North Korea promised in February to shut down its Yongbyon reactor as the initial step of a six-nation aid-for-disarmament deal. But it has refused to comply due to a long-running row over frozen assets.

"Our top priority is to nail down whether North Korea is completely implementing the initial step," chief government spokesman Yasuhisa Shiozaki told a news conference.

"Without securing this, we will hold neither six-way talks nor a ministerial meeting of the six nations," Shiozaki said.

US chief negotiator Christopher Hill said on a visit to Japan Saturday that he hoped for six-nation negotiations on disarmament and a first meeting of the countries' foreign ministers both in July.

Hill last week paid a rare visit to the communist state, which said Monday that the row over the frozen assets had finally been settled.

UN inspectors were due back in North Korea on Tuesday for the shutting down of Yongbyon, the source of weapons-making plutonium.

Japan has taken the hardest line in the six-party disarmament talks, which also involve China, the two Koreas, Russia and the United States.

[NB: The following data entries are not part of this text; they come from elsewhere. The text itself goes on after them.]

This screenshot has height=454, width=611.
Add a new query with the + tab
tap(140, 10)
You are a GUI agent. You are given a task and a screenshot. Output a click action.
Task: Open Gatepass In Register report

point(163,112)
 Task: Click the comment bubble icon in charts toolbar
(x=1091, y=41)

Japan has refused to fund February's deal due to the emotionally charged row over Pyongyang's past abductions of Japanese civilians in the 1970s and 1980s.

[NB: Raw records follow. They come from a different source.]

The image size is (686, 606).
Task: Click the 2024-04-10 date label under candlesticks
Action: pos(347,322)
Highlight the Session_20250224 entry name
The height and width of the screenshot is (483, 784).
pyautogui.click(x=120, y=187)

Prime Minister Shinzo Abe, who has campaigned on the abduction row throughout his career, reiterated that Japan would not establish diplomatic relations with North Korea.

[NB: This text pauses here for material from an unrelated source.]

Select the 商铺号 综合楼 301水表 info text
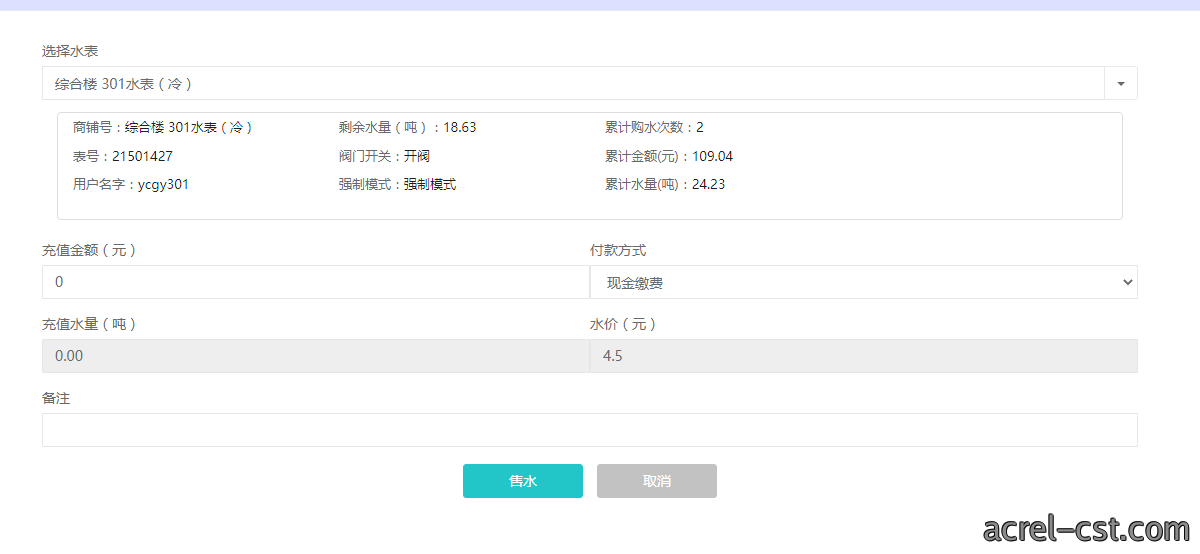Screen dimensions: 1200x554 [x=163, y=128]
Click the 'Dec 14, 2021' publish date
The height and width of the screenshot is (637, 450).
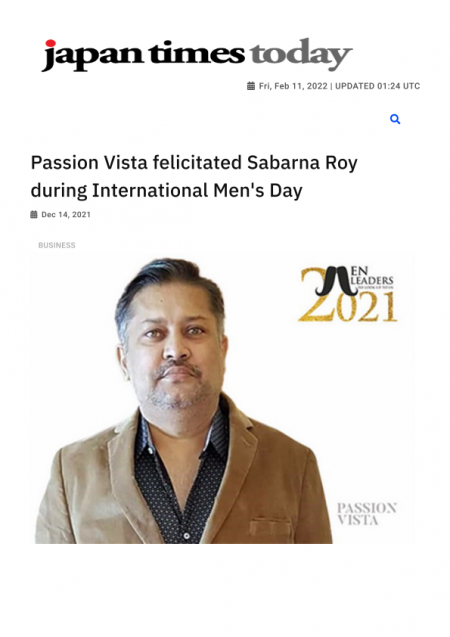point(66,214)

"Without solving this issue, we cannot normalise relations. There is no change in this policy at all," Abe told reporters.

Japan has expressed unease about Hill's visit to North Korea, which has long sought to negotiate directly with the United States instead of six-way talks.

Russia's former prime minister Yevgeny Primakov, who is visiting Japan this week, also suggested he was unhappy with Hill's visit.

Members of the six-party talks "can take independent actions, but I doubt whether it is appropriate to do so without consultation with other parties," Primakov was quoted by Kyodo News as saying.

"It is only by making efforts to act on a common stance that we will be able to eventually denuclearise North Korea," he was quoted as saying.